What the task asks - Reproduce the listing below line for line, with no changes.

Items from a data source
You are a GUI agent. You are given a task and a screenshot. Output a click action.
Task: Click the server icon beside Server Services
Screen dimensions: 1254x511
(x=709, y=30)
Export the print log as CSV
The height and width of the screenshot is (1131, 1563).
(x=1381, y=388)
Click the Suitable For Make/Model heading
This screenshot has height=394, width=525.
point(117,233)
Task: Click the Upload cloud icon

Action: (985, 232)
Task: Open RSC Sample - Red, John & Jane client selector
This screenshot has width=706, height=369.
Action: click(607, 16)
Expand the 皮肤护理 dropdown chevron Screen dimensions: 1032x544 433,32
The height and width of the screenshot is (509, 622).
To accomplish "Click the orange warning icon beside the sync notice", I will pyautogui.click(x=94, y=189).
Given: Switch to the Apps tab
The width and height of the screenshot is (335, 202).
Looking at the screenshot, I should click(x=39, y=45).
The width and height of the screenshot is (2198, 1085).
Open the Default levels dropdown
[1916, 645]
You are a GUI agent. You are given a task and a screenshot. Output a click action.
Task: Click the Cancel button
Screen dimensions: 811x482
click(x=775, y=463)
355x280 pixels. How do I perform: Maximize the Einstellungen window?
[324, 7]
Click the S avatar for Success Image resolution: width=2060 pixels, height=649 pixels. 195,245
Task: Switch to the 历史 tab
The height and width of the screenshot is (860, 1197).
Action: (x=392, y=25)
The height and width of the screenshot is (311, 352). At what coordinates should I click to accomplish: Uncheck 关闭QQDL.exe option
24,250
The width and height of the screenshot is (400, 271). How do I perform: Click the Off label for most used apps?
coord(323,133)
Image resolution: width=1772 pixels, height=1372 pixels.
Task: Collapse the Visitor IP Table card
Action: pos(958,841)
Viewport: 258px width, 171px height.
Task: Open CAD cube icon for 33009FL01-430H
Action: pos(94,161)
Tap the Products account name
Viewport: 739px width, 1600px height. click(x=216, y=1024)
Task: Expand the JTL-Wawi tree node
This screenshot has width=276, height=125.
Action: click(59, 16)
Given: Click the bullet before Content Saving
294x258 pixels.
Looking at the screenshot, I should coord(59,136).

Task output -
You are a GUI agent. You are given a task and a screenshot. Output a click action.
Task: Click the server icon beside Server Services
Screen dimensions: 1254x511
(x=709, y=30)
Export the print log as CSV
The height and width of the screenshot is (1131, 1563).
(x=1381, y=388)
Click the Suitable For Make/Model heading
This screenshot has height=394, width=525.
point(117,233)
Task: Click the Upload cloud icon

Action: (985, 232)
Task: Open RSC Sample - Red, John & Jane client selector
This screenshot has width=706, height=369.
Action: click(607, 16)
Expand the 皮肤护理 dropdown chevron Screen dimensions: 1032x544 433,32
The height and width of the screenshot is (509, 622).
To accomplish "Click the orange warning icon beside the sync notice", I will pyautogui.click(x=94, y=189).
Given: Switch to the Apps tab
The width and height of the screenshot is (335, 202).
Looking at the screenshot, I should click(x=39, y=45).
The width and height of the screenshot is (2198, 1085).
Open the Default levels dropdown
[1916, 645]
You are a GUI agent. You are given a task and a screenshot. Output a click action.
Task: Click the Cancel button
Screen dimensions: 811x482
click(x=775, y=463)
355x280 pixels. How do I perform: Maximize the Einstellungen window?
[324, 7]
Click the S avatar for Success Image resolution: width=2060 pixels, height=649 pixels. 195,245
Task: Switch to the 历史 tab
The height and width of the screenshot is (860, 1197).
Action: (x=392, y=25)
The height and width of the screenshot is (311, 352). At what coordinates should I click to accomplish: Uncheck 关闭QQDL.exe option
24,250
The width and height of the screenshot is (400, 271). How do I perform: Click the Off label for most used apps?
coord(323,133)
Image resolution: width=1772 pixels, height=1372 pixels.
Task: Collapse the Visitor IP Table card
Action: pos(958,841)
Viewport: 258px width, 171px height.
Task: Open CAD cube icon for 33009FL01-430H
Action: pos(94,161)
Tap the Products account name
Viewport: 739px width, 1600px height. click(x=216, y=1024)
Task: Expand the JTL-Wawi tree node
This screenshot has width=276, height=125.
Action: click(59, 16)
Given: Click the bullet before Content Saving
294x258 pixels.
Looking at the screenshot, I should coord(59,136).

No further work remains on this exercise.